Yesterday I inadvertently entered the “All English Rubbish Driving Competition“. There were some real title contenders especially those enclosed in high chassis’, riding on 4×4 transmission systems, supported by complex electronics and the power of marketing.
Their faith in the brilliance of their vehicles was somewhat undermined by a cruel lack of knowledge pertaining to how the words “Ice” and “Grip” rarely fall into the same sentence. Unless someone inserts a meaningful “no” in the middle.
So I watched in amused horror as ditches became car parks, roundabouts became straight on’s, and a strictly come pranging combination of spins and pirouettes played out in front of me. The downside was it took me three and a half hours to reach Milton Keynes – a place I didn’t really want to go in the first place.

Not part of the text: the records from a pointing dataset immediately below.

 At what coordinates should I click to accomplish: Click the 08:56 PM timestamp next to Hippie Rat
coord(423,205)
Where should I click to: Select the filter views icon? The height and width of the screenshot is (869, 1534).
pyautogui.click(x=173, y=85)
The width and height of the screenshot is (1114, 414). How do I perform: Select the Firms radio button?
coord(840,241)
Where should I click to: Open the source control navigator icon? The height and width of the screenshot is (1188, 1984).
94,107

Tomorrow’s journey is both shorter, and the destination far more exciting. I’m tweaking the nose of terror back at the Cwmcarn downhill course to see if I can be this lucky twice. The ice on the roads shall be seamlessly transported to big roots, forbidding rocks and an entire section best labelled “Death by off camber”
I shall report back with manly tales of riding skill and just simple down to earth bravery. That’ll be the other guy obviously, while my contribution shall be nothing more than great excuses and a nice pot of tea.
Some sports psychologists tell their clients to visualise success and “BE THE BALL” whereas I am more of the cowardly “BE ALIVE” school of thought.